Habt ihr eine empfehlenswerte moderne Comedy-Serie parat, die ich noch nicht kenne aber unbedingt schauen sollte? Einen letzten Vertreter der aussterben Gattung? Lasst es mich und alle anderen in den Kommentaren wissen!
Foto für Artikelbild-Collage: Siviwe Kapteyn (Unsplash), Gif: The WB
REICH oder ACAPULCO oder TED LASSO bei Apple TV sind vielleicht was für Dich.
Danke für die Tipps! Bei „Reich“ habe ich es leider nicht über die Pilotfolge hinaus geschafft, „Ted Lasso“ war aber natürlich super (wenn auch eine besondere Form der Comedy). „Acapulco“ kenne ich noch nicht, schaue ich mir mal genauer an. :)
Same here, einmal im Jahr wühle ich mich durch Foren und Beiträge
in der Hoffnung doch noch eine Sitcom zu finden, die mich mal wieder abholt.
Es sind idR die ersten Staffeln die mich begeistern, gerade die späteren Folgen von HIMYM und v.a. TBBT sind vorhersehbar. Generell erwarte ich z.B. nicht, dass ich mich „bepisse vor lachen“, sondern schmunzel/lächle – so wie du „was Auflockerndes“ geschrieben hast, will ich was Unbeschwertes. Und, wie du schriebst, insofern Originalität, als dass der Plot und die Gags nicht erwartbar sind.
Meist mache ich dann Comfort-Binging: Community, Better Off Ted, Coupling. Da ich auch noch analog fernsehe, komme ich dank Pro7 immer wieder in den Genuss von Scrubs & Co :-) Vielleicht gebe ich The Middle oder Seinfeld eine Chance…
Tatsächlich bin ich mit einer neueren Serie recht zufrieden: Abbott Elementary find ich niedlich und unbeschwert.
Und The Boys finde ich derart überdreht, dass ich aufgrund der derben Überzeichnung von Figuren, Plots und Brutalität tatsächlich unbeschwert lachen kann…
Oh ja, „Better Off Ted“ habe ich sehr gemocht! Zu schade, dass die Serie so früh abgesetzt wurde und es nie richtig nach Deutschland geschafft hat. Und „Coupling“ könnte ich auch mal wieder anschauen, aber fürchte, das ist nicht so gut gealtert?
Aber denke für den „Abbott Elementary“-Tipp. Hatte das gar nicht so als reine Comedy auf dem Schirm und vom Thema her wirkt es jetzt nicht direkt reizvoll. Aber sollte ich mal eine Chance geben (hat ja glaube ich auch etliche Preise abgeräumt). Und ja, „The Boys“ ist weitaus lustiger als viele angebliche „Comedy“-Serien. ;)
Letterkenny
Lustig, erst letzte Woche hatte ich da in einen Trailer und eine Vorschauszene geschaut, weil ein Freund auf die Serie hingewiesen hatte. Das hat mich allerdings nicht wirklich abholen können, wirkte wenig lustig und eher anstrengend. :/ Stimmt der Eindruck nicht?

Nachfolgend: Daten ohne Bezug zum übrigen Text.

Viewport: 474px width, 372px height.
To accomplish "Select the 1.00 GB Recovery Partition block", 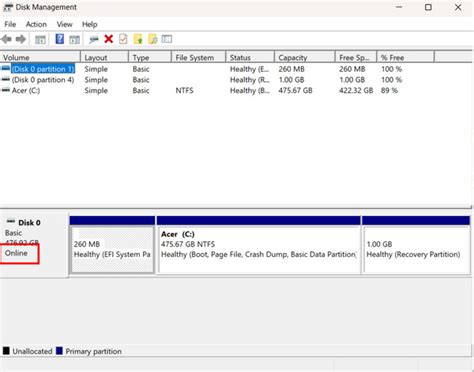I will click(x=417, y=249).
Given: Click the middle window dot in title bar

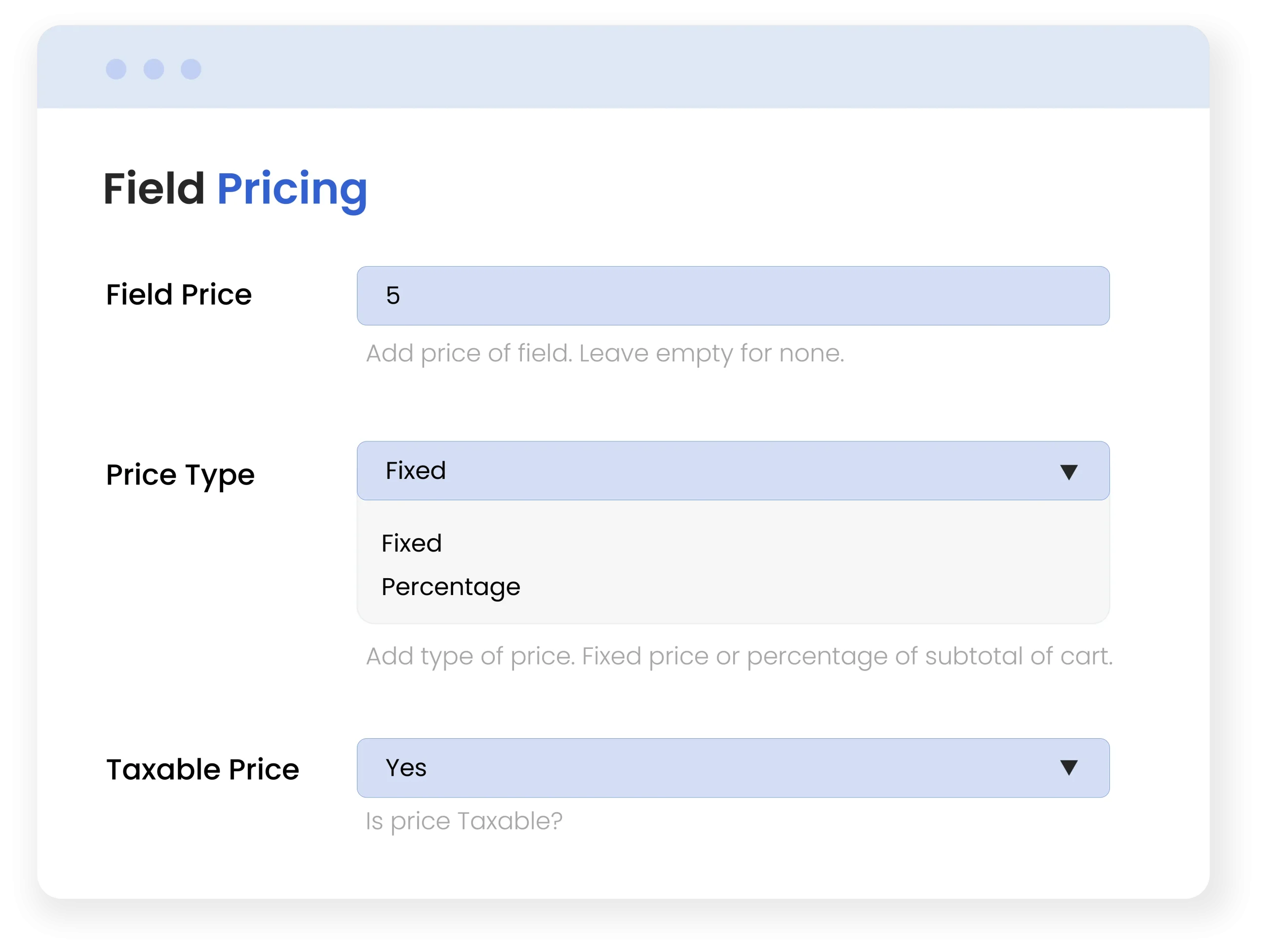Looking at the screenshot, I should click(154, 69).
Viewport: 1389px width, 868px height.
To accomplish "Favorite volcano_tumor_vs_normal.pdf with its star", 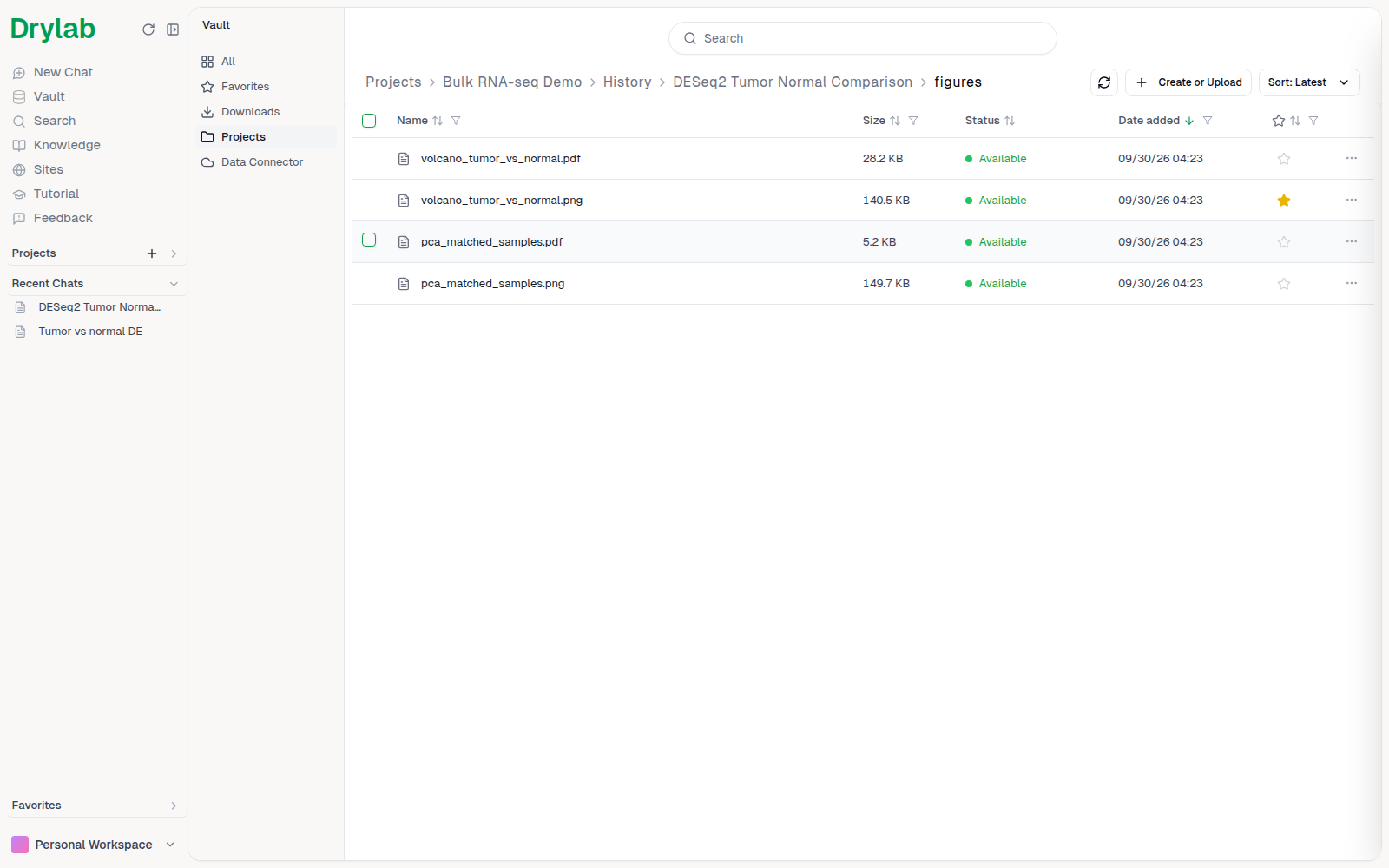I will coord(1284,159).
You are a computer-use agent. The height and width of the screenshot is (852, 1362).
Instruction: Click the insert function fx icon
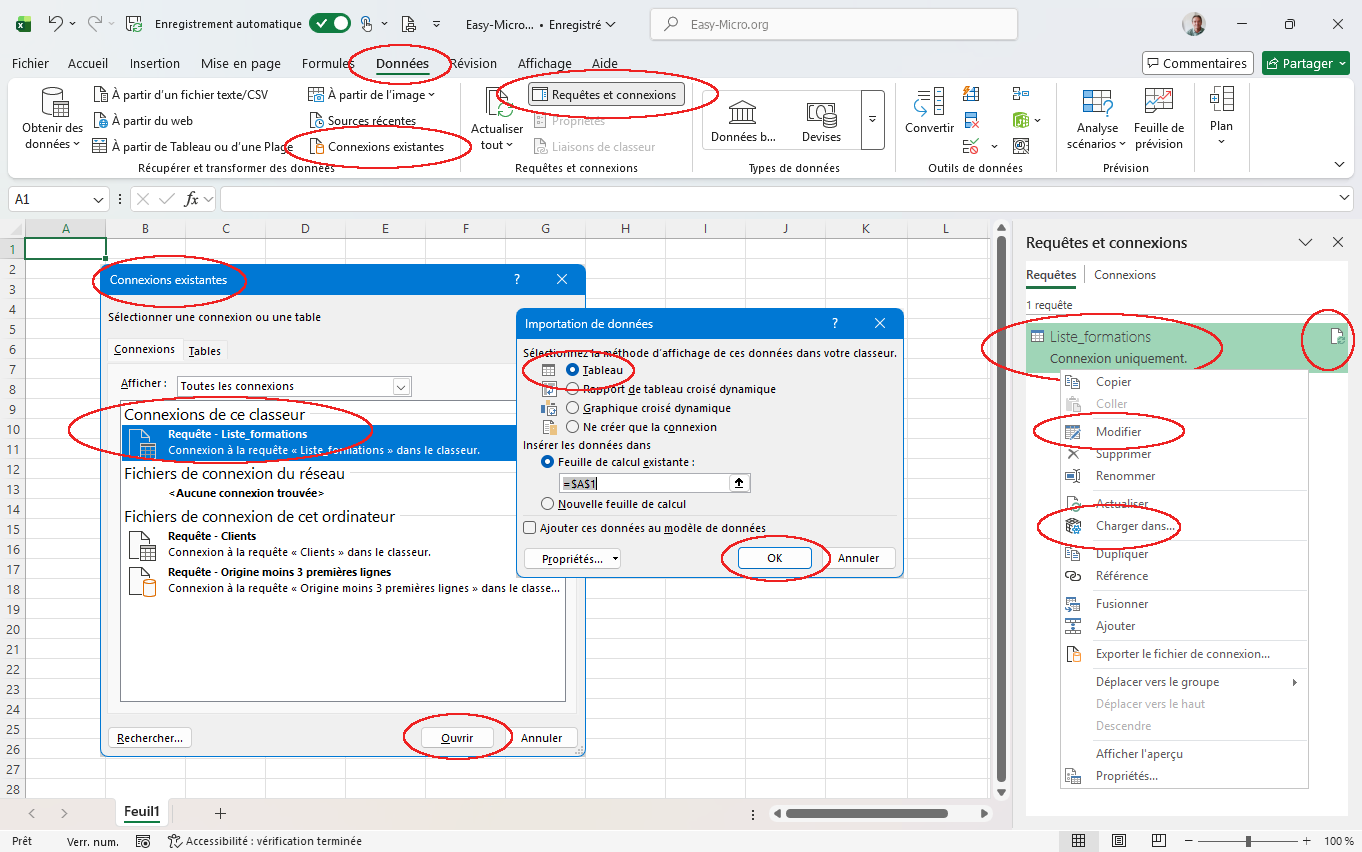click(191, 199)
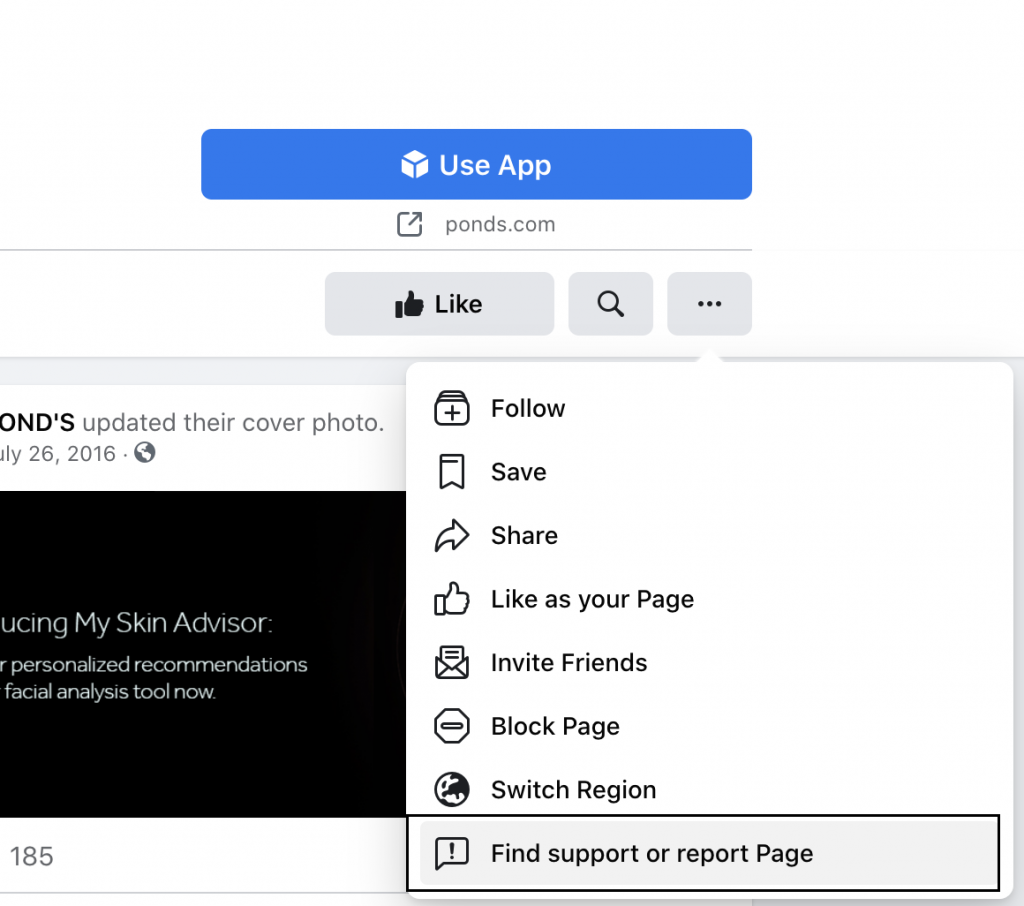This screenshot has height=906, width=1024.
Task: Choose Save from the dropdown menu
Action: coord(709,472)
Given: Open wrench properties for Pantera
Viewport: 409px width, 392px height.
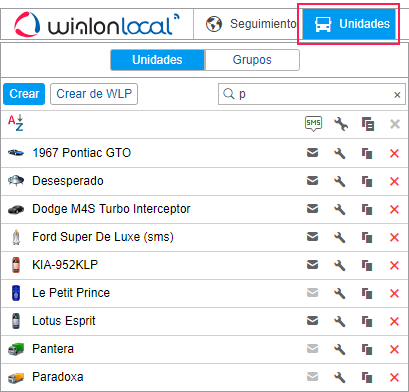Looking at the screenshot, I should tap(340, 349).
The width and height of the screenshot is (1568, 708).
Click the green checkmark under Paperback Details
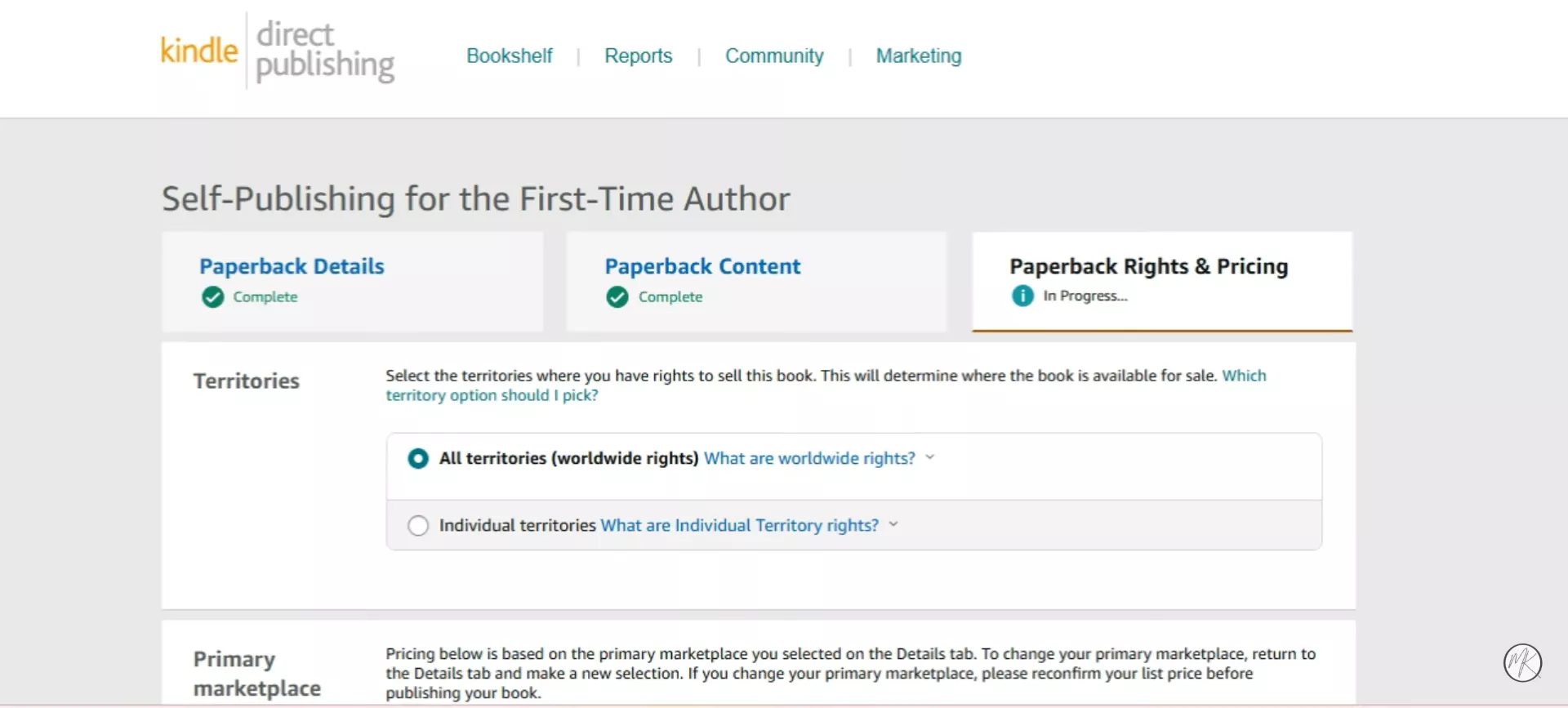(212, 296)
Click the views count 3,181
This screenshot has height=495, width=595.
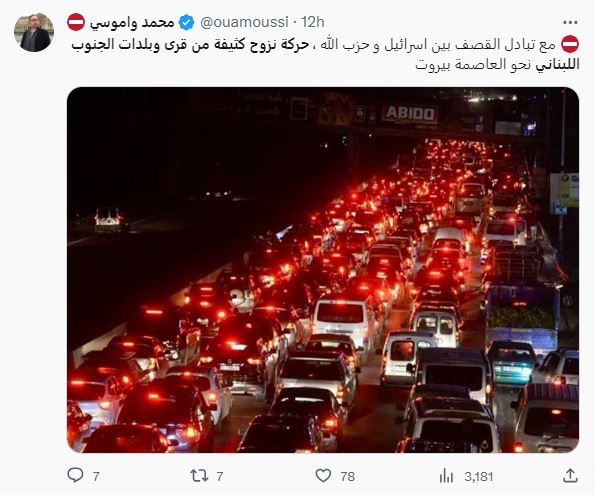tap(479, 476)
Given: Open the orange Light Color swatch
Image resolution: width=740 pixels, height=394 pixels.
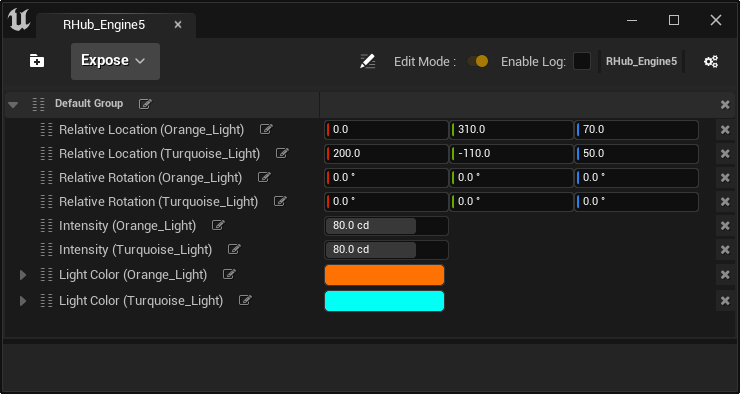Looking at the screenshot, I should [384, 275].
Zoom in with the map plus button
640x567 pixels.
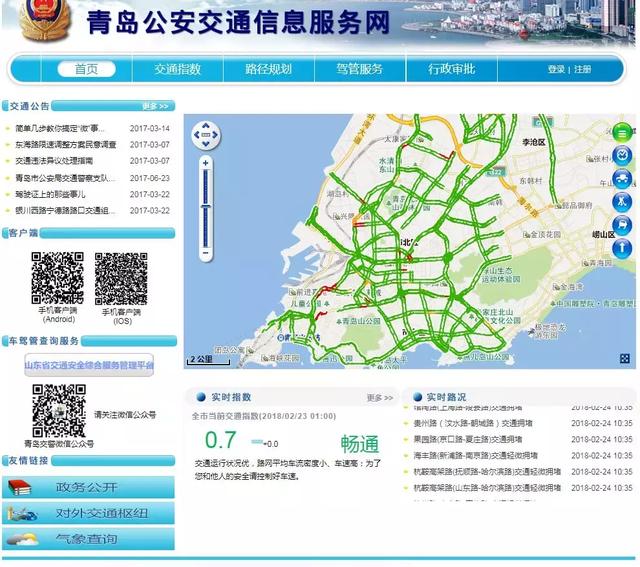[206, 162]
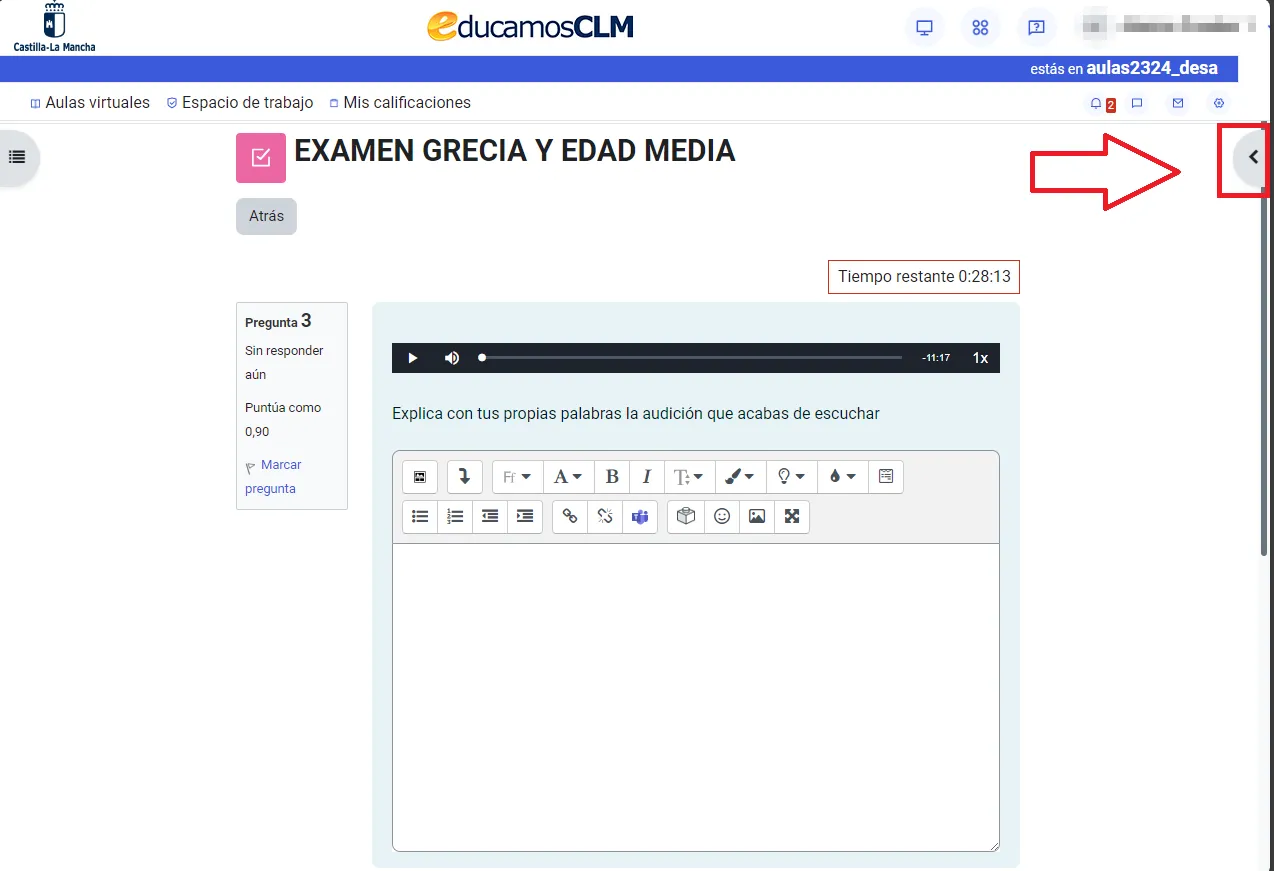
Task: Switch to the Aulas virtuales tab
Action: tap(89, 102)
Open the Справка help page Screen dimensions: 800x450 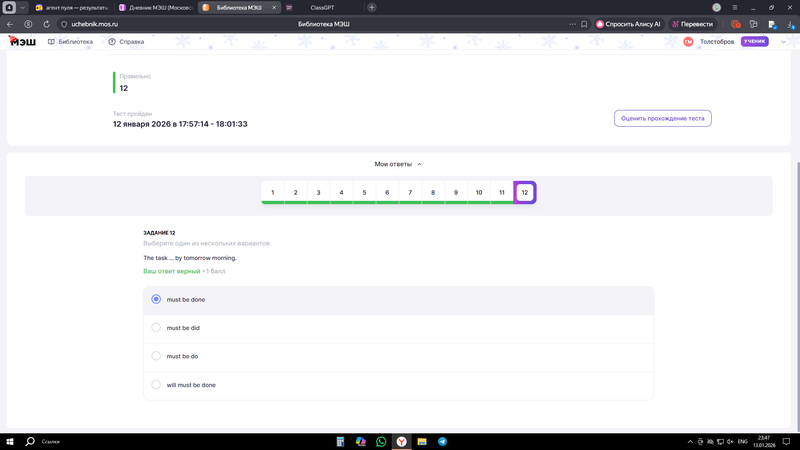(126, 42)
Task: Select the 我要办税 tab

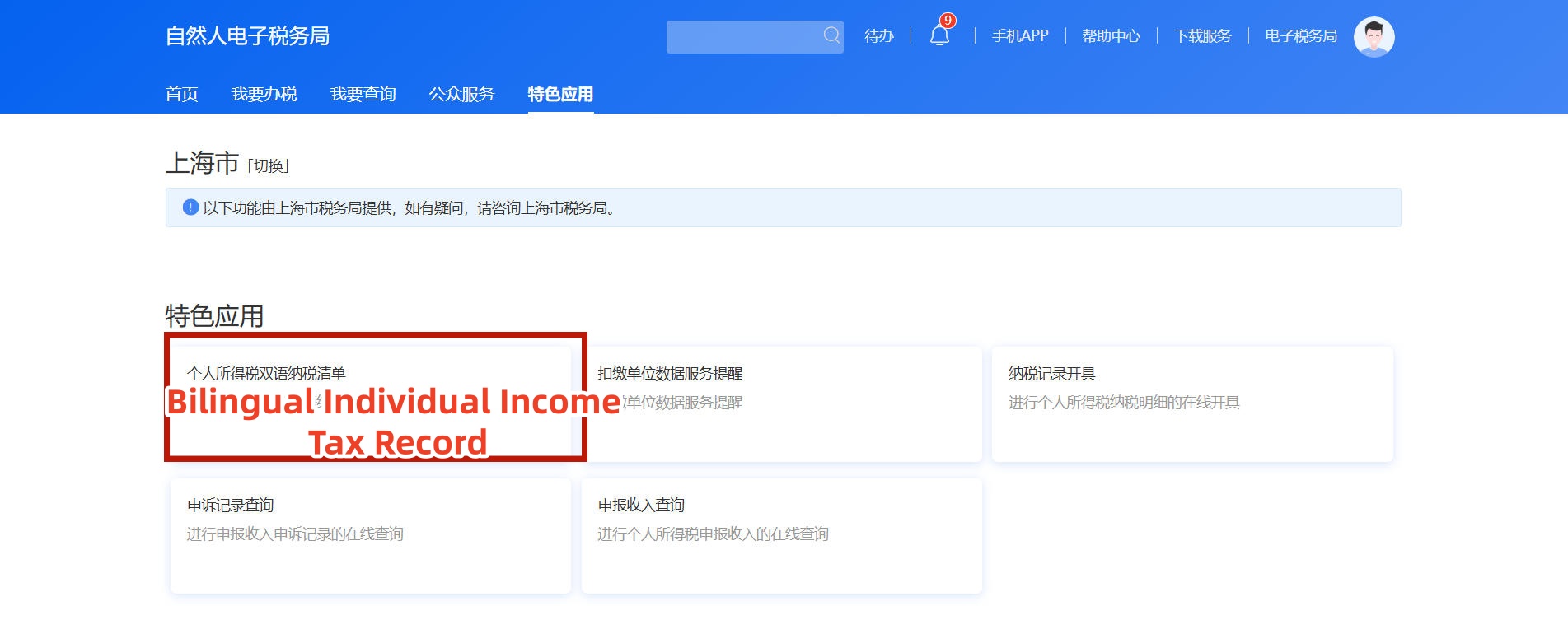Action: [264, 94]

Ich habe bei Netflix „Brew Brothers“ geguckt, weil ich auch was kurzes, unterhaltsames gesucht hatte.
Hatte zuletzt aber auch tatsächlich „Coupling“ in meiner Sammlung gefunden und neu angefangen.
Das kenne ich noch gar nicht, danke für den Tipp. Schaue ich mal rein (auch wenn ich Angst habe bei der IMDb-Bewertung von 5,1(!)…??)